##### SUPPLIED DATA

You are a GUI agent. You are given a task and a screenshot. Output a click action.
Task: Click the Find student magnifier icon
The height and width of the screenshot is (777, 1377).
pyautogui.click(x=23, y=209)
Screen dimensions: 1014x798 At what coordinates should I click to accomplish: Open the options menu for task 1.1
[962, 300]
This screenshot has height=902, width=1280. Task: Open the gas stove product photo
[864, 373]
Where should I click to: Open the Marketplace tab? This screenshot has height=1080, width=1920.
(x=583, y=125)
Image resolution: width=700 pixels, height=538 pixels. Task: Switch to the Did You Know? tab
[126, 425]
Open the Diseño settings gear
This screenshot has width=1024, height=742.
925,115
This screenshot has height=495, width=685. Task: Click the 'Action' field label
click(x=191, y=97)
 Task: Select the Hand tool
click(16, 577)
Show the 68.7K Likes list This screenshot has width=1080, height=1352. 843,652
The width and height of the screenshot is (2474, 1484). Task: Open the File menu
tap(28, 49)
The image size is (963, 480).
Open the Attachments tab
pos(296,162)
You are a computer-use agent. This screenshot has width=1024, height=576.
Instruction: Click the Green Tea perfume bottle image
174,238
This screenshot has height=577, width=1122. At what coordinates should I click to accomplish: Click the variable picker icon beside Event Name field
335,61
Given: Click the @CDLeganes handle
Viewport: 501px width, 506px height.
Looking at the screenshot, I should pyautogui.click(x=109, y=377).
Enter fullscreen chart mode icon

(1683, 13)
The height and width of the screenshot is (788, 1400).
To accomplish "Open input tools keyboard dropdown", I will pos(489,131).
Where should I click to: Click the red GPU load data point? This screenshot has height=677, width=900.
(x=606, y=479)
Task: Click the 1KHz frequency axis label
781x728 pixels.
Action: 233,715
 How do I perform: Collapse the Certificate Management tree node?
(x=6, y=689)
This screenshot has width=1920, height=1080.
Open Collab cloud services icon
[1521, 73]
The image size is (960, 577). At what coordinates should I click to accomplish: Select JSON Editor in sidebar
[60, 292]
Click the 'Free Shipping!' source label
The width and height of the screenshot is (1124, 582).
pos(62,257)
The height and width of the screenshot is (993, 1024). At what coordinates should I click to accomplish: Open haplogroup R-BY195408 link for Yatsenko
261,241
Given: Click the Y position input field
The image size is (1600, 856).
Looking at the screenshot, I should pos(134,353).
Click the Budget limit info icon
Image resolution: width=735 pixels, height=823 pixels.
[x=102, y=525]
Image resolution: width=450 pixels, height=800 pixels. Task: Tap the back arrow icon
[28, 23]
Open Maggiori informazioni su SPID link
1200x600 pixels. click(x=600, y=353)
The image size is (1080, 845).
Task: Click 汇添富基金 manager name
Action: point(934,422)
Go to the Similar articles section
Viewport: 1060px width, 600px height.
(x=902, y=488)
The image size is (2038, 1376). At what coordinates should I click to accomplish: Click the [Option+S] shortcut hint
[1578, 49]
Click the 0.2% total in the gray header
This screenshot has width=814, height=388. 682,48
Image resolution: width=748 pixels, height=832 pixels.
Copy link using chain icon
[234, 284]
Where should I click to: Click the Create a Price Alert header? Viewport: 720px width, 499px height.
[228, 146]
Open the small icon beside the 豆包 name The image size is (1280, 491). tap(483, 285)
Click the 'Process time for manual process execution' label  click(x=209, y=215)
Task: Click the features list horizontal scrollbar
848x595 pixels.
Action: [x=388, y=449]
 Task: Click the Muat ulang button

##########

■ GOAL ■
Update the listing above from the line containing "Open the small" through the end, replacing "horizontal scrollbar" with "vertical scrollbar" and keeping everything else the same.

■ RESULT OF THE TASK ■
Open the small icon beside the 豆包 name The image size is (1280, 491). tap(483, 285)
Click the 'Process time for manual process execution' label  click(x=209, y=215)
Task: Click the features list vertical scrollbar
848x595 pixels.
Action: [x=388, y=449]
 Task: Click the Muat ulang button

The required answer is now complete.